▶ _What to do_:
Copy the lines from the one containing "Expand wave tool options arrow" up to and including the one containing "pos(24,748)", swapping "data stream" for "event stream" and leaving everything else the same.

--- Start of Data records ---

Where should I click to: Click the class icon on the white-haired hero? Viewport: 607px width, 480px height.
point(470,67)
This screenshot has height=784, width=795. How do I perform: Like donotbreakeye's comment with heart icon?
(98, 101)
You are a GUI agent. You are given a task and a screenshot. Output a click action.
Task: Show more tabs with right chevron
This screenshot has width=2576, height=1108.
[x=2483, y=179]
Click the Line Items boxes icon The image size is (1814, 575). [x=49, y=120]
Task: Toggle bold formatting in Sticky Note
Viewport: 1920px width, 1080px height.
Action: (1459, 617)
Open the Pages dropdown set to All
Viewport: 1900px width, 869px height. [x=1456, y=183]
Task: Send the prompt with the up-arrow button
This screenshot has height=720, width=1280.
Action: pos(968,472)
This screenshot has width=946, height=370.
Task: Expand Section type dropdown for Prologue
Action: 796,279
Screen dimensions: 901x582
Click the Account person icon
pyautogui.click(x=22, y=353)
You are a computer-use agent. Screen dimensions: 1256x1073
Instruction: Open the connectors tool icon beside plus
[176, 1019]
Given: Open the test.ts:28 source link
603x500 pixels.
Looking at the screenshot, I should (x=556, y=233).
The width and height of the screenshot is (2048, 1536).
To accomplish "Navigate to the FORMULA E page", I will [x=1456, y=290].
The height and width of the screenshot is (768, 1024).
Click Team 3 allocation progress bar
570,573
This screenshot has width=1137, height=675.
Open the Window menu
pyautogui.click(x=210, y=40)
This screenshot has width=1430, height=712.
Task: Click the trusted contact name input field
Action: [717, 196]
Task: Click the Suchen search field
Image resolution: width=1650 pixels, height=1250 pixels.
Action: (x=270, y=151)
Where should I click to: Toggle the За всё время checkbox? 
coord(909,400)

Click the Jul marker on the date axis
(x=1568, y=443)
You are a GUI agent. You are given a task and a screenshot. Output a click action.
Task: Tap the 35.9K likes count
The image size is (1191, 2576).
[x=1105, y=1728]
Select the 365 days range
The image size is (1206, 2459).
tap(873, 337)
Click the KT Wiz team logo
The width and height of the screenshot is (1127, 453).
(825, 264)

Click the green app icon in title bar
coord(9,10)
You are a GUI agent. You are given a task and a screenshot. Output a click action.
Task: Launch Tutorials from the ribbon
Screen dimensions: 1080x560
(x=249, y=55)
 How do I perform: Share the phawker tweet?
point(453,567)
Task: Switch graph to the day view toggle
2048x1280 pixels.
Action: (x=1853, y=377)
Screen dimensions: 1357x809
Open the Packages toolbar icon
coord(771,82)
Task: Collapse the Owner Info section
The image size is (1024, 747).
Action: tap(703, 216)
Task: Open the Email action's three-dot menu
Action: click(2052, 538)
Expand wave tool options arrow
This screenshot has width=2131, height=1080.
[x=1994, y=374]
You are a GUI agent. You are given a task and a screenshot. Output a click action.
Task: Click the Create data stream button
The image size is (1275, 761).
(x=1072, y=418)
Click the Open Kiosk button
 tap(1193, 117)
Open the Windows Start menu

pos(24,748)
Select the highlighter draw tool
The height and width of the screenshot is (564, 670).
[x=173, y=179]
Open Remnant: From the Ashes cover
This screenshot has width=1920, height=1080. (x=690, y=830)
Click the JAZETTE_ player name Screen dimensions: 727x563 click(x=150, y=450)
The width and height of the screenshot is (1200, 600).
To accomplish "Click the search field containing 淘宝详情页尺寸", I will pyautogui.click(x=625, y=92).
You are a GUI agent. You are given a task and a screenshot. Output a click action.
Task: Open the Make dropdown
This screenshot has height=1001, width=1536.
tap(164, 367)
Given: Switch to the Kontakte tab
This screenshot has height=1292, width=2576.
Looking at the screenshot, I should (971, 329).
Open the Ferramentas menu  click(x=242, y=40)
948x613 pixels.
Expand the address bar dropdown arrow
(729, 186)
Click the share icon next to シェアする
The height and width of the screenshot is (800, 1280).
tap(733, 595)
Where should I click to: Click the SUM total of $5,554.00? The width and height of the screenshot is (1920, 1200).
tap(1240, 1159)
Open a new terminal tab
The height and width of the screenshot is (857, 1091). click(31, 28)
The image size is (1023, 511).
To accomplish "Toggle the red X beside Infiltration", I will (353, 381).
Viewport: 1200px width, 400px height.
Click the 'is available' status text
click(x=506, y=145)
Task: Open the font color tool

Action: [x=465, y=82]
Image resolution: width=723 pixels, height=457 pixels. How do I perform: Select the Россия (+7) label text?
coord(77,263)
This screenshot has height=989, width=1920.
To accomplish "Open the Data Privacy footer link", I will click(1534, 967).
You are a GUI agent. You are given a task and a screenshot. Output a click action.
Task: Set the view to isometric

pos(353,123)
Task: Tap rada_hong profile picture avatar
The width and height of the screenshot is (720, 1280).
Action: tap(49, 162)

--- End of Data records ---

▶ _Complete response_:
Expand wave tool options arrow
This screenshot has width=2131, height=1080.
[x=1994, y=374]
You are a GUI agent. You are given a task and a screenshot. Output a click action.
Task: Click the Create event stream button
The image size is (1275, 761).
(x=1072, y=418)
Click the Open Kiosk button
 tap(1193, 117)
Open the Windows Start menu

pos(24,748)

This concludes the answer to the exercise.